■ **YOUR OBJECTIVE**
Give the listing again, word for word.

■ **INFORMATION**
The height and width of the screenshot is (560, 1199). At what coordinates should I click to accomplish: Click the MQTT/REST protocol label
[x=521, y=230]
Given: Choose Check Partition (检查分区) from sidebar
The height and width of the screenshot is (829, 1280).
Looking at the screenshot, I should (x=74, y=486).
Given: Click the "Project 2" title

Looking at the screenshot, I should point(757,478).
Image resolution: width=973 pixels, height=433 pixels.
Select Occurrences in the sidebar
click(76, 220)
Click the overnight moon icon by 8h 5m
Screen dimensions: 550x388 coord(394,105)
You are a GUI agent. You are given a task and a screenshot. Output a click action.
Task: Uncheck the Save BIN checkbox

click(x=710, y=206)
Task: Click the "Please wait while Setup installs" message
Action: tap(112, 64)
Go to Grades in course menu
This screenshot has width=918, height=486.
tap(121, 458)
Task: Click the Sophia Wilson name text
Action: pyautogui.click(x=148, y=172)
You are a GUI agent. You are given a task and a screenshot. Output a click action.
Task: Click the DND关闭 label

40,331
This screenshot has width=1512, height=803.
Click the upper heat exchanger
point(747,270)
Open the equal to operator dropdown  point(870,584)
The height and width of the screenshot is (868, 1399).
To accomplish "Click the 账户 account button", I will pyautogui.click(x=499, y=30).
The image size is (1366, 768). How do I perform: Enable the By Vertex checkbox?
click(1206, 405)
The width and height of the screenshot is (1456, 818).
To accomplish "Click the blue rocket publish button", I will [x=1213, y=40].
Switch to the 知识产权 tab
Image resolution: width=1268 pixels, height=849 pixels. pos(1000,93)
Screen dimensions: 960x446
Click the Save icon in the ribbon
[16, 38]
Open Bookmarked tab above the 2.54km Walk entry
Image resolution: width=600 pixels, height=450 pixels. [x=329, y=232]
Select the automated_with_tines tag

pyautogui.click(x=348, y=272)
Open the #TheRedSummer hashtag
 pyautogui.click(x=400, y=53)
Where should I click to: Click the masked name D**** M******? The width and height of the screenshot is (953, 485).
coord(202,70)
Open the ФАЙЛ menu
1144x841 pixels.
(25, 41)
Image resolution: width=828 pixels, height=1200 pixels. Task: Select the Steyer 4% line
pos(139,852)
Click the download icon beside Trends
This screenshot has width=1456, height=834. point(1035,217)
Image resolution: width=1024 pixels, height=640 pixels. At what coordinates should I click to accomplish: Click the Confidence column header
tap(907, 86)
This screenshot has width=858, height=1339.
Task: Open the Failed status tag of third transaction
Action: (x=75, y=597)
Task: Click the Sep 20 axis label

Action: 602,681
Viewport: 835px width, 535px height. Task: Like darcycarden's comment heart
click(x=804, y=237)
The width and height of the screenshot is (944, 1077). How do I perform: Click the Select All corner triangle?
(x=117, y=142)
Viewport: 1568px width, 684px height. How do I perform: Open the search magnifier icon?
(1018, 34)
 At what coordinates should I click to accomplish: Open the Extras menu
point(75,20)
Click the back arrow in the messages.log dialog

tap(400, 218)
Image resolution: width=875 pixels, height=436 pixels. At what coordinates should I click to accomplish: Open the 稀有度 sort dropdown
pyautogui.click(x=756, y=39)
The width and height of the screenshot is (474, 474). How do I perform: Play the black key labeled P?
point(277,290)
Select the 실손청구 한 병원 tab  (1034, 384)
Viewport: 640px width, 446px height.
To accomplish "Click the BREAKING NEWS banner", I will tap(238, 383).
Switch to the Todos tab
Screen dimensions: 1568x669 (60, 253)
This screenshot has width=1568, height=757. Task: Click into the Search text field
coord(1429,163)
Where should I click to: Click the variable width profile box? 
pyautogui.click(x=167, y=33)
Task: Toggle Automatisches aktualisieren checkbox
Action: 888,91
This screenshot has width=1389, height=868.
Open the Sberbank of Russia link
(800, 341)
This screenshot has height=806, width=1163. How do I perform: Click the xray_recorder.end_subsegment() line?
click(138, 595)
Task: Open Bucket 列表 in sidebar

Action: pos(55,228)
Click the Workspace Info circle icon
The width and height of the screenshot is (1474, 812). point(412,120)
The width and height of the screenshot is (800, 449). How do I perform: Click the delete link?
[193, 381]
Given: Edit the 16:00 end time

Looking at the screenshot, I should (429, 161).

■ **WRITTEN RESPONSE**
The height and width of the screenshot is (560, 1199). At what coordinates should I click to accomplish: Click the MQTT/REST protocol label
[x=521, y=230]
Given: Choose Check Partition (检查分区) from sidebar
The height and width of the screenshot is (829, 1280).
Looking at the screenshot, I should (x=74, y=486).
Given: Click the "Project 2" title

Looking at the screenshot, I should point(757,478).
Image resolution: width=973 pixels, height=433 pixels.
Select Occurrences in the sidebar
click(76, 220)
Click the overnight moon icon by 8h 5m
Screen dimensions: 550x388 coord(394,105)
You are a GUI agent. You are given a task and a screenshot. Output a click action.
Task: Uncheck the Save BIN checkbox

click(x=710, y=206)
Task: Click the "Please wait while Setup installs" message
Action: tap(112, 64)
Go to Grades in course menu
This screenshot has width=918, height=486.
tap(121, 458)
Task: Click the Sophia Wilson name text
Action: pyautogui.click(x=148, y=172)
You are a GUI agent. You are given a task and a screenshot. Output a click action.
Task: Click the DND关闭 label

40,331
This screenshot has width=1512, height=803.
Click the upper heat exchanger
point(747,270)
Open the equal to operator dropdown  point(870,584)
The height and width of the screenshot is (868, 1399).
To accomplish "Click the 账户 account button", I will pyautogui.click(x=499, y=30).
The image size is (1366, 768). How do I perform: Enable the By Vertex checkbox?
click(1206, 405)
The width and height of the screenshot is (1456, 818).
To accomplish "Click the blue rocket publish button", I will [x=1213, y=40].
Switch to the 知识产权 tab
Image resolution: width=1268 pixels, height=849 pixels. pos(1000,93)
Screen dimensions: 960x446
Click the Save icon in the ribbon
[16, 38]
Open Bookmarked tab above the 2.54km Walk entry
Image resolution: width=600 pixels, height=450 pixels. [x=329, y=232]
Select the automated_with_tines tag

pyautogui.click(x=348, y=272)
Open the #TheRedSummer hashtag
 pyautogui.click(x=400, y=53)
Where should I click to: Click the masked name D**** M******? The width and height of the screenshot is (953, 485).
coord(202,70)
Open the ФАЙЛ menu
1144x841 pixels.
(25, 41)
Image resolution: width=828 pixels, height=1200 pixels. Task: Select the Steyer 4% line
pos(139,852)
Click the download icon beside Trends
This screenshot has width=1456, height=834. point(1035,217)
Image resolution: width=1024 pixels, height=640 pixels. At what coordinates should I click to accomplish: Click the Confidence column header
tap(907, 86)
This screenshot has width=858, height=1339.
Task: Open the Failed status tag of third transaction
Action: (x=75, y=597)
Task: Click the Sep 20 axis label

Action: 602,681
Viewport: 835px width, 535px height. Task: Like darcycarden's comment heart
click(x=804, y=237)
The width and height of the screenshot is (944, 1077). How do I perform: Click the Select All corner triangle?
(x=117, y=142)
Viewport: 1568px width, 684px height. How do I perform: Open the search magnifier icon?
(1018, 34)
 At what coordinates should I click to accomplish: Open the Extras menu
point(75,20)
Click the back arrow in the messages.log dialog

tap(400, 218)
Image resolution: width=875 pixels, height=436 pixels. At what coordinates should I click to accomplish: Open the 稀有度 sort dropdown
pyautogui.click(x=756, y=39)
The width and height of the screenshot is (474, 474). How do I perform: Play the black key labeled P?
point(277,290)
Select the 실손청구 한 병원 tab  (1034, 384)
Viewport: 640px width, 446px height.
To accomplish "Click the BREAKING NEWS banner", I will tap(238, 383).
Switch to the Todos tab
Screen dimensions: 1568x669 (60, 253)
This screenshot has width=1568, height=757. Task: Click into the Search text field
coord(1429,163)
Where should I click to: Click the variable width profile box? 
pyautogui.click(x=167, y=33)
Task: Toggle Automatisches aktualisieren checkbox
Action: 888,91
This screenshot has width=1389, height=868.
Open the Sberbank of Russia link
(800, 341)
This screenshot has height=806, width=1163. How do I perform: Click the xray_recorder.end_subsegment() line?
click(138, 595)
Task: Open Bucket 列表 in sidebar

Action: pos(55,228)
Click the Workspace Info circle icon
The width and height of the screenshot is (1474, 812). point(412,120)
The width and height of the screenshot is (800, 449). How do I perform: Click the delete link?
[193, 381]
Given: Edit the 16:00 end time

Looking at the screenshot, I should (429, 161).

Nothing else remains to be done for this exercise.